The Correct Option is C

Solution and Explanation

Step 1: Understanding the Concept:
Power is the rate of change of work done, and according to the Work-Energy Theorem, the work done on a particle is equal to the change in its kinetic energy. Since the particle starts from rest, the work done up to time $t$ equals its kinetic energy at that time.
Step 2: Key Formula or Approach:
1. Work Done \( W = \int P \, dt \).
2. Work-Energy Theorem: \( W = \Delta K.E. = \frac{1}{2}mv^2 - \frac{1}{2}mu^2 \).
Step 3: Detailed Explanation:
Given \( P = \frac{3}{2}t^2 \).

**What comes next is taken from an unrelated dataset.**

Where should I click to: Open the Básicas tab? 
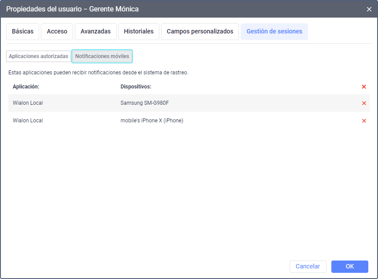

Calculate work done from \( t = 0 \) to \( t = 2 \): \[ W = \int_{0}^{2} \frac{3}{2}t^2 \, dt = \frac{3}{2} \left[ \frac{t^3}{3} \right]_0^2 = \frac{1}{2} [2^3 - 0^3] = 4 \text{ J} \] Using the Work-Energy Theorem (\( u = 0 \)): \[ W = \frac{1}{2}mv^2 \implies 4 = \frac{1}{2}(2)v^2 \] \[ 4 = v^2 \implies v = 2 \text{ m/s} \]
Step 4: Final Answer:
The velocity at \( t = 2 \) s is 2 m/s.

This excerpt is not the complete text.